Wednesday, May 6, 2009

Gadamer

“One would want to admit rather that every linguistic experience of the world is experience of the world, not experience of language.”(495)Language is the means to how we understand the world – understand others – understand ourselves; it is not experience of the words but rather experience of the what the words hold or imply implicitly within. Through experience, we come to ask questions. Questions are implicit in experience. And to the extent that language preforms thought, the same language that one asks questions in, then ones way to form a thought of a question by means of language is preformed by the end result it wants to accomplish. When we undergo an experience with language, we do not undergo an experience with the conventions of the language, but rather what the word could open up in terms of possibilities in the world. Language influences our thoughts, but take away the world and language is nothing more than empty utterances.

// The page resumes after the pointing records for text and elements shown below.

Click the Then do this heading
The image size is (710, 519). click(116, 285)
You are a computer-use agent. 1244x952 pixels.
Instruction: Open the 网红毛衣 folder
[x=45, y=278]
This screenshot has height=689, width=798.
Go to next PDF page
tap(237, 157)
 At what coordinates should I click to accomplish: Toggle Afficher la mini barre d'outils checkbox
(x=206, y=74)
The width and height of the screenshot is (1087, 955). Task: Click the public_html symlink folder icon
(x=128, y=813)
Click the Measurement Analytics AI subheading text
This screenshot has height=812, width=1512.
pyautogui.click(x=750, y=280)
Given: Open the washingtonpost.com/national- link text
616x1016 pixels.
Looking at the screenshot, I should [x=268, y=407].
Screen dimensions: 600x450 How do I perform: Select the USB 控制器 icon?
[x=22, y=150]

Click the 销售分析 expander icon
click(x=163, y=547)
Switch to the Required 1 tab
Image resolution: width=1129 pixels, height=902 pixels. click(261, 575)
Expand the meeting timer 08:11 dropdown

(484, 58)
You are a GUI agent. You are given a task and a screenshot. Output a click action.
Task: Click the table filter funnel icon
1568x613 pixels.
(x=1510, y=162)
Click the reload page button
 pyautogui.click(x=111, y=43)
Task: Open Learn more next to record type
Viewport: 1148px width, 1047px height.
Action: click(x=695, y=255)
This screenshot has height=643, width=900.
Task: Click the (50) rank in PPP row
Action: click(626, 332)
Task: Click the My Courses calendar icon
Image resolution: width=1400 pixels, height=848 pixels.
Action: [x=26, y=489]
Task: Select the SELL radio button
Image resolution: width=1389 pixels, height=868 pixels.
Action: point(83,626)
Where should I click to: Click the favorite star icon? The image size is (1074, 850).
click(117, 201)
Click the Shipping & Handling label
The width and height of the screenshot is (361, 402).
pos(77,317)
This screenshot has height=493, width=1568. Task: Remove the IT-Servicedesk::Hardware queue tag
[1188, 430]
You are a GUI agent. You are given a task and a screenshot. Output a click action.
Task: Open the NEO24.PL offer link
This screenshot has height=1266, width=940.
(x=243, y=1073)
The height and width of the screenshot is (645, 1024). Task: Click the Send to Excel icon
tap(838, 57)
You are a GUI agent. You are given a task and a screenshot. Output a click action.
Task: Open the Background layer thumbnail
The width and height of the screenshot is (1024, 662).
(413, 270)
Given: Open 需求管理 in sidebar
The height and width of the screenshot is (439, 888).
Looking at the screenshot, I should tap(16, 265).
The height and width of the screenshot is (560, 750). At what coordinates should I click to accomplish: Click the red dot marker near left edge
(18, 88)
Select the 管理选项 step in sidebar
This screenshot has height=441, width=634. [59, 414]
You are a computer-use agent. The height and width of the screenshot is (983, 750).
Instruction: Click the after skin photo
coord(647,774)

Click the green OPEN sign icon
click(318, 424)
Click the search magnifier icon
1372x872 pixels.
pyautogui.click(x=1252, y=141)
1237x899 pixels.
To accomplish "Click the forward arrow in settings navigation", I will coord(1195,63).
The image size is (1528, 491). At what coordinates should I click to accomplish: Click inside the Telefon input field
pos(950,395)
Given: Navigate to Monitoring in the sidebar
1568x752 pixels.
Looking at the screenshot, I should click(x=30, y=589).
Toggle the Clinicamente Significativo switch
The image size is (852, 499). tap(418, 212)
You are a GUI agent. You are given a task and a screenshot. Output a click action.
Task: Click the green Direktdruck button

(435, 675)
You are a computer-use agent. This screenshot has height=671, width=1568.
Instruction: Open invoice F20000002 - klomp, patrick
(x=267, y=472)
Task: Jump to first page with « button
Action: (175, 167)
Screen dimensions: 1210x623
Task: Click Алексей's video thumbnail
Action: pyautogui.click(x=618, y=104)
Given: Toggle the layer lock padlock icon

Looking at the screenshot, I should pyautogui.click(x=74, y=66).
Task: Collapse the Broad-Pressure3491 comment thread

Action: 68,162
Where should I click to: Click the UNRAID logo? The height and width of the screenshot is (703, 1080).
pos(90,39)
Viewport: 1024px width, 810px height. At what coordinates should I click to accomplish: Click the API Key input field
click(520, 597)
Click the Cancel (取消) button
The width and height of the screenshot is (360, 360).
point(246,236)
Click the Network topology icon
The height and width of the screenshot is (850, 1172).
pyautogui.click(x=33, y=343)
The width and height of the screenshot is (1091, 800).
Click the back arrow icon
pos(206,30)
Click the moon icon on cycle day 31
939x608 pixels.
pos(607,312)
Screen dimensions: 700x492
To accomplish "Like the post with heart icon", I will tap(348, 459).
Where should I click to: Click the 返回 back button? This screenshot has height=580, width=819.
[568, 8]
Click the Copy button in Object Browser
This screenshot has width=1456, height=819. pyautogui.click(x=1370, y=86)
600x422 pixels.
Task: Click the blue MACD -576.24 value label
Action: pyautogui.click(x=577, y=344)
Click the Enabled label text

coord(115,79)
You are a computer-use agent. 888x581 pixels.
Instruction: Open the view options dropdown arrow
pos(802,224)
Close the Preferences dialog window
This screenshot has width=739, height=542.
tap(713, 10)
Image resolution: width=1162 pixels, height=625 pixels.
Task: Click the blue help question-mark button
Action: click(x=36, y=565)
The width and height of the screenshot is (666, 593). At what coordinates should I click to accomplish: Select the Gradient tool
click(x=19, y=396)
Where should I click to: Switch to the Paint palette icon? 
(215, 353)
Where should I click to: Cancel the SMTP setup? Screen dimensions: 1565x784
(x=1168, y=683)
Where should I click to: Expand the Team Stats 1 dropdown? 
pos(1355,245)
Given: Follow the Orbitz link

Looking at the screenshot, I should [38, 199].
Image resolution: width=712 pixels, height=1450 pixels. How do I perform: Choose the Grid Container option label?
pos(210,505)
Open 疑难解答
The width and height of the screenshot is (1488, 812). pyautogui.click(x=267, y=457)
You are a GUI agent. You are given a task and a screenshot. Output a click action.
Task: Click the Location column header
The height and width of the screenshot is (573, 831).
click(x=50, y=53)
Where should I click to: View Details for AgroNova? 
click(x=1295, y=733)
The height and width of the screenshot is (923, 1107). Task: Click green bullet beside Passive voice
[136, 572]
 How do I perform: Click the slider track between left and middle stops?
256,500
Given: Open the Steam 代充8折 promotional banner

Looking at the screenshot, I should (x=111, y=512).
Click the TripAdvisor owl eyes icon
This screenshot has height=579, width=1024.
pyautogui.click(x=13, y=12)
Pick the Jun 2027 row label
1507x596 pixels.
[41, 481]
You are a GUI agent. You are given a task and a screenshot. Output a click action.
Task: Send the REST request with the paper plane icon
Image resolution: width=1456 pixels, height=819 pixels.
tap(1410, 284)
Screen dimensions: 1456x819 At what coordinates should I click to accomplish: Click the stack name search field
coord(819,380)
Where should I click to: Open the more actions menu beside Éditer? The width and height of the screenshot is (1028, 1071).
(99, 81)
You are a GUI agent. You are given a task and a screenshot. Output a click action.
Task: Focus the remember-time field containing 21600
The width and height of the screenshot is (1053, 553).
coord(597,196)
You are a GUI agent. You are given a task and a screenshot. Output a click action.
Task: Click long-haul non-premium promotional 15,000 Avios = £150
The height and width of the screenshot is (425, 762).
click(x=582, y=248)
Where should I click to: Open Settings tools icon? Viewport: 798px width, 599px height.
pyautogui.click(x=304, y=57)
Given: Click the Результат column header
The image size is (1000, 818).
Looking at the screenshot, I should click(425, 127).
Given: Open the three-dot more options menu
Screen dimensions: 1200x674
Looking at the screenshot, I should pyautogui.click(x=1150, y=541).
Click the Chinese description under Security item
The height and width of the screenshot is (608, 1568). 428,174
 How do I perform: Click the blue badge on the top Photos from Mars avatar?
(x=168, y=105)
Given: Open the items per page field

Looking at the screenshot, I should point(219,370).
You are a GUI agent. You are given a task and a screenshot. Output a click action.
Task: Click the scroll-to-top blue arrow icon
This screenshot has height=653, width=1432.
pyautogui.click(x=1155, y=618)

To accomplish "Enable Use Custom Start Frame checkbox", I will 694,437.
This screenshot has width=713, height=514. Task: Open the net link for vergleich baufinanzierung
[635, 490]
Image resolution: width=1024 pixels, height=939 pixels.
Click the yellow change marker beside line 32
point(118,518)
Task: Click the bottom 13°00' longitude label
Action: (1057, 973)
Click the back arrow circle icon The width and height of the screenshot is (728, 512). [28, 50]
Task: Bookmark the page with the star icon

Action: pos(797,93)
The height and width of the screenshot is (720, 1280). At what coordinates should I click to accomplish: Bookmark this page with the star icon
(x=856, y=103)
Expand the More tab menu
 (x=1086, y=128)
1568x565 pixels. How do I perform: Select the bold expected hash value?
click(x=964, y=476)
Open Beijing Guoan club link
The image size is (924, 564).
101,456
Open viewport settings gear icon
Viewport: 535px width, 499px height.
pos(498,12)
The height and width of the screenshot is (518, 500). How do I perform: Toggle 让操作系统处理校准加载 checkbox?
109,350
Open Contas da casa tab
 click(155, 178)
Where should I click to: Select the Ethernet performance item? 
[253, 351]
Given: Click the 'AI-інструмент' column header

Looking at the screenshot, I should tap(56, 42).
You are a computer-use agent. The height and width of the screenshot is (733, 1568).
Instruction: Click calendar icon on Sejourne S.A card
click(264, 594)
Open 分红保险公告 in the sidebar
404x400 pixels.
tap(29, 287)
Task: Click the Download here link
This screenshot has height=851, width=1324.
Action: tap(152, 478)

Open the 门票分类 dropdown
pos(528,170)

We think in terms of language, without language we would have no way to communicate our thoughts to others, and maybe even our thoughts to ourselves. We are able to experience this infinite dialogue within ourselves, because of the possibilities of what language and the words hold implicitly within, that of questions and we experience the world but without language we would be nothing more than animals. Language allows us to form thoughts, indefinite as they are lead one on an experience into the unknown. Why? Because the word holds more than just the letters one uses to spell or pronounce it with, the word holds what ones thoughts are and what one’s way of experiencing the world are like. We experience the world, by doing this we ask questions because we can think and language allows us to speak to one another but means of more than just conventions.